Li Jiao, Wang Xiao Ming, Wang Qiong, Yang Min, Feng Xiao Cheng, Shen Zong Hou
Department of Biochemistry and Molecular Biology, Shanghai Medical College of Fudan University, 130 Dong an Road, Shanghai 200032, China.
Arch Biochem Biophys. 2007 Jul 1;463(1):102-9. doi: 10.1016/j.abb.2007.03.005. Epub 2007 Apr 2.
N-Acetylglucosaminyltransferase-V (GnT-V) is a key enzyme in the processing of N-glycans during synthesis of glycoproteins. We have reported that down-regulating GnT-V could induce endoplasmic reticulum stress (ER stress) in 7721 cells, a human hepatocarcinoma cell line. In a search for mechanisms of ER stress, we found that there was a prominent decline of glucose uptake in antisense GnT-V transfectant, furthermore, a decrease of tri- or tetra-antannary sugar chain of glucose transporter 1 (GLUT1). However, distribution of GLUT1 in antisense GnT-V transfectant was not affected. Glucose deprivation has been known to activate ER stress in tumor cells. Therefore, the data presented in this study indicate that the glycosylation change and decrease of transport activity of GLUT1 may be one possible mechanism of ER stress induced by down-regulating GnT-V, and GnT-V may contribute to the regulation of glucose uptake by modifying glycosylation of GLUT1 in some tumor cells.

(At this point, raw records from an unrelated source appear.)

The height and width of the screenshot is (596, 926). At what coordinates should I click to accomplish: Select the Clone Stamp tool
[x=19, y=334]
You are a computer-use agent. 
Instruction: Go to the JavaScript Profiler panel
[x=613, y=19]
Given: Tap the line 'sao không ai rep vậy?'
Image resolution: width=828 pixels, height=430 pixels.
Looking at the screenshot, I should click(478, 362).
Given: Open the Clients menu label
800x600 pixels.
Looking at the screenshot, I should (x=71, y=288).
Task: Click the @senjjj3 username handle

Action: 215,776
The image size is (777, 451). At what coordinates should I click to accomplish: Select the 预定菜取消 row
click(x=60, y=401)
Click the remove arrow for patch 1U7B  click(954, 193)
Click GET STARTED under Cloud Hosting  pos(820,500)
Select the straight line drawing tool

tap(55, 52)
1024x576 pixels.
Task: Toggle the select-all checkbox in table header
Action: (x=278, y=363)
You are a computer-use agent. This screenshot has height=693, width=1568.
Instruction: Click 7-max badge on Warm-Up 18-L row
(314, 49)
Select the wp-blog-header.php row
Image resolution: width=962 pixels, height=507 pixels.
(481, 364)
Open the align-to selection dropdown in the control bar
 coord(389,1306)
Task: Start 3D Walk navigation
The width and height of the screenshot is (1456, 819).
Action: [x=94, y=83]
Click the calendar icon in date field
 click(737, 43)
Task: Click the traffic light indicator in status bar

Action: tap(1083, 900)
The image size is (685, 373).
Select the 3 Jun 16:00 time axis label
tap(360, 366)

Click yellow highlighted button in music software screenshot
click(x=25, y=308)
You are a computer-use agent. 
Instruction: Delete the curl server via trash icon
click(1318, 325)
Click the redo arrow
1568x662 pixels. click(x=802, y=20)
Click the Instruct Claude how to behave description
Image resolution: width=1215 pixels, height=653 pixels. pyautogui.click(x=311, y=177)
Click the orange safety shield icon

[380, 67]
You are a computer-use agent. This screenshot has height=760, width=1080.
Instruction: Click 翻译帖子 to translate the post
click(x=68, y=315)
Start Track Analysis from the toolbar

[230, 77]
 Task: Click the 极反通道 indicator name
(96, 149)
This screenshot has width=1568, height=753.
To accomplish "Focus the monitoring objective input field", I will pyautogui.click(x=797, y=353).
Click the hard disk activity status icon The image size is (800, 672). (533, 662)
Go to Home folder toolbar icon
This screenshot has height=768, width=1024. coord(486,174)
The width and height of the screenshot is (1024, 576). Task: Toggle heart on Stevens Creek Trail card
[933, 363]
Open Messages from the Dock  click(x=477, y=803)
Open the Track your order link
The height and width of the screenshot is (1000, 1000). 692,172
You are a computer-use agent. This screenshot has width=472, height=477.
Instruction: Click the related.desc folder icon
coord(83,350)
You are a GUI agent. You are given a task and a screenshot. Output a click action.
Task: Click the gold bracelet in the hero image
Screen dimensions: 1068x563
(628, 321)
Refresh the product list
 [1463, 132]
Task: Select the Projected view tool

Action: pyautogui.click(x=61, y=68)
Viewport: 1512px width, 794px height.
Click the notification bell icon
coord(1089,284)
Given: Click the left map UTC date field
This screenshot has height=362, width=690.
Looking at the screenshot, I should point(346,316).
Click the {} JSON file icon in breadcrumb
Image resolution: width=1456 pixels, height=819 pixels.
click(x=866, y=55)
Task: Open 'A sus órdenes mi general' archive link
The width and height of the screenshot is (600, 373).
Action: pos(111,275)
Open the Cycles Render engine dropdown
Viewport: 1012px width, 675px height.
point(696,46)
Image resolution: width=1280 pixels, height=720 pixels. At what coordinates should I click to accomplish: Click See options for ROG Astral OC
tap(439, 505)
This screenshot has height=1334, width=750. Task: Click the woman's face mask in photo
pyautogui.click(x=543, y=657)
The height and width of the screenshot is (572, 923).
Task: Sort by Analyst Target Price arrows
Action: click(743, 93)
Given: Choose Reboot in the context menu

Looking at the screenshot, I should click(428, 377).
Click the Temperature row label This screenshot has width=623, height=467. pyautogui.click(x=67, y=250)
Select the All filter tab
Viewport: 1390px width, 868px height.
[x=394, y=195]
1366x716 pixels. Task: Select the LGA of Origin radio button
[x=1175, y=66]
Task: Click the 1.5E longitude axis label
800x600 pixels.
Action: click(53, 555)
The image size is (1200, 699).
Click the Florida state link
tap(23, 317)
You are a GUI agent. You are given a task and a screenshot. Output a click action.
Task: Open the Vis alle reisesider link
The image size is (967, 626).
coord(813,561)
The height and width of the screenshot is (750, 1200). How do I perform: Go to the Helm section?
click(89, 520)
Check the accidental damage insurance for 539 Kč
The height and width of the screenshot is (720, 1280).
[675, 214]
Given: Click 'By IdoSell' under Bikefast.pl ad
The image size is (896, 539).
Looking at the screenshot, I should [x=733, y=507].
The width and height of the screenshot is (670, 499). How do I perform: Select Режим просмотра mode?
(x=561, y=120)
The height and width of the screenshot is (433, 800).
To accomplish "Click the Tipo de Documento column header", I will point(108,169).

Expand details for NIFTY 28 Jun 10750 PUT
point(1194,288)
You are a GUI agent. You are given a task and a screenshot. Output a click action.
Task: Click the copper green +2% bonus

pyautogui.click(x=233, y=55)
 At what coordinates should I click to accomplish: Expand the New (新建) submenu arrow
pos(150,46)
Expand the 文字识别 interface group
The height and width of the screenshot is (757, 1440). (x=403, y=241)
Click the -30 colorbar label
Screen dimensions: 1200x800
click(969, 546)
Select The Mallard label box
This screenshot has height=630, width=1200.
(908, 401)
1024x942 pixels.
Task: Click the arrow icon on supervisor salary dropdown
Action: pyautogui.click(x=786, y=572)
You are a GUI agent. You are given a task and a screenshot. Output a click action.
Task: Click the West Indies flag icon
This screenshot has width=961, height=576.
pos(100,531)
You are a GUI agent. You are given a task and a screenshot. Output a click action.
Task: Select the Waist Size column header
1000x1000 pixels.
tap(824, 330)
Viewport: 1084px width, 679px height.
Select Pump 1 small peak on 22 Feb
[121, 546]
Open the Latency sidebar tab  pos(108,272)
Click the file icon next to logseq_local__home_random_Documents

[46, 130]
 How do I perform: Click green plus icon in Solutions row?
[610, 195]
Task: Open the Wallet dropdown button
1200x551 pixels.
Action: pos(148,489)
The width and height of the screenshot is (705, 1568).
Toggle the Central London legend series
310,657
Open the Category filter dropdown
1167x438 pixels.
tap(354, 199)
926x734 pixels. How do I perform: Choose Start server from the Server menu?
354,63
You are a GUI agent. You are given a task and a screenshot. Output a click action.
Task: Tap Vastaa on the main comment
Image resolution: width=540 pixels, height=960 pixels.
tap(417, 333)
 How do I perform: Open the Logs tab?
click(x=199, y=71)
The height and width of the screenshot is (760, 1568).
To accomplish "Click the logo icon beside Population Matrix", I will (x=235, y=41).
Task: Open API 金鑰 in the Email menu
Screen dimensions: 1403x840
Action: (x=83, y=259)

N-乙酰葡糖胺基转移酶-V(GnT-V)是糖蛋白合成过程中N-聚糖加工的关键酶。我们曾报道,下调GnT-V可在人肝癌细胞系7721细胞中诱导内质网应激(ER应激)。在探寻ER应激机制的过程中,我们发现反义GnT-V转染子中的葡萄糖摄取显著下降,此外,葡萄糖转运蛋白1(GLUT1)的三或四天线型糖链减少。然而,反义GnT-V转染子中GLUT1的分布未受影响。已知葡萄糖剥夺可激活肿瘤细胞中的ER应激。因此,本研究呈现的数据表明,糖基化变化和GLUT1转运活性降低可能是下调GnT-V诱导ER应激的一种可能机制,并且GnT-V可能通过修饰某些肿瘤细胞中GLUT1的糖基化来促进葡萄糖摄取的调节。